_Texte à lire_:
* * * *

# Wake on lan?



## metrox (19 Janvier 2006)

Salut tout le monde 
En fait j'aimerais pouvoir faire un wake on lan sur mon mac mais je ne sais pas comment m'y prendre étant nouveau dans la communauté ^^

Si quelqu'un sait m'aider ce serait très sympa 

Merci!

Maxime


----------



## PA5CAL (20 Janvier 2006)

Bonjour et bienvenue à toi sur MacGé' 

Concernant le Wake-on-Lan, l'aide d'OS X stipule, à propos de la configuration de l'Économiseur d'énergie :





> Pour que votre ordinateur reste disponible à l'accès de l'administrateur réseau lorsqu'il est en mode Suspendre l'activité, cochez la case "Réactiver lors d'un accès administrateur via le réseau Ethernet".
> 
> Si vous sélectionnez cette option, un administrateur doit envoyer un paquet Wake-on-LAN pour réactiver l'ordinateur. L'utilisation des commandes de Terminal "ssh" ou "telnet" ne réactive pas l'ordinateur.


Sur le Mac à réveiller, il faut donc aller dans "Préférences système"->"Économiseur d'énergie" et cocher la case "Réactiver lors d'un accès administrateur via le réseau Ethernet". Le Mac doit pas être éteint, mais seulement endormi (suspension d'activité).

Pour envoyer un paquet Wake-on-Lan à partir d'un autre Mac, on peut utiliser le freeware "WakeOnLan" téléchargeable ici. (On peut trouver l'équivalent pour Windows XP ici)

Techniquement parlant, le paquet Wake-on-Lan est un datagramme UDP de 102 octets de longs, contenant 6 octets à 0xFF suivis de l'adresse MAC du Mac à réveiller (sur 6 octets) répétée 16 fois. Bien entendu, l'outil en question fait ça de manière totalement transparente.


----------



## Logam (21 Février 2006)

* * * *

_Liste des données_:
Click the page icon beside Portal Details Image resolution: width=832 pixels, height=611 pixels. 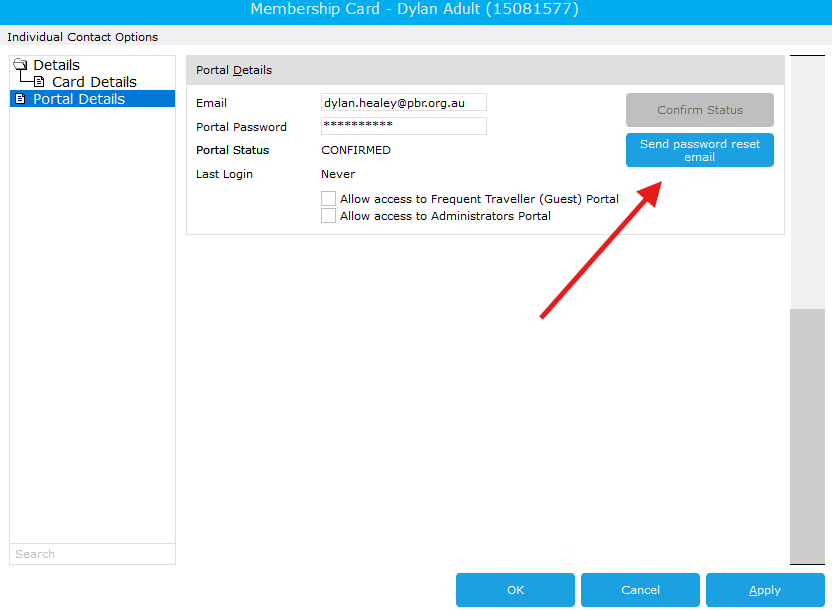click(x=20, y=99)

* * * *

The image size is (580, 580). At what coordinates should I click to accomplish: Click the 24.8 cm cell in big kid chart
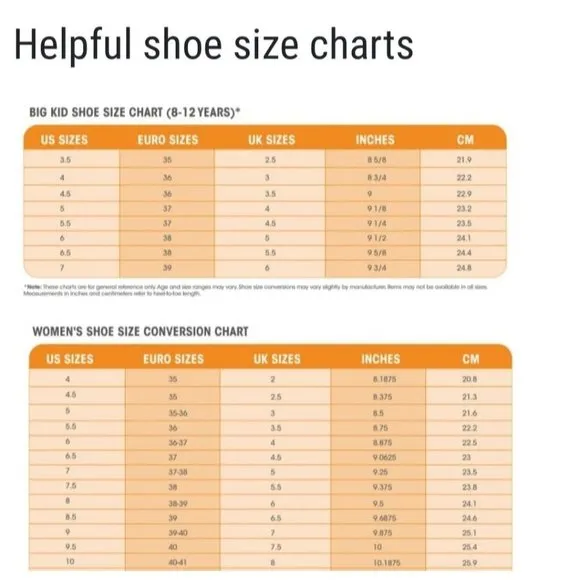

* * * *

_Exercices_:
A – Recopiez le passage du fil de discussion sur le Wake-on-LAN qui va de "Techniquement parlant, le" jusqu'à "(21 Février 2006)".
B – Relevez tous les pseudonymes qui figurent en tête des messages du fil de discussion sur le Wake-on-LAN.
C – Dans le fil de discussion sur le Wake-on-LAN, quelle est la taille du paquet Wake-on-LAN ?

_Corrigé par exercice_:
A –
Techniquement parlant, le paquet Wake-on-Lan est un datagramme UDP de 102 octets de longs, contenant 6 octets à 0xFF suivis de l'adresse MAC du Mac à réveiller (sur 6 octets) répétée 16 fois. Bien entendu, l'outil en question fait ça de manière totalement transparente.


----------



## Logam (21 Février 2006)

B – metrox, PA5CAL, Logam

C – 102 octets (un datagramme UDP).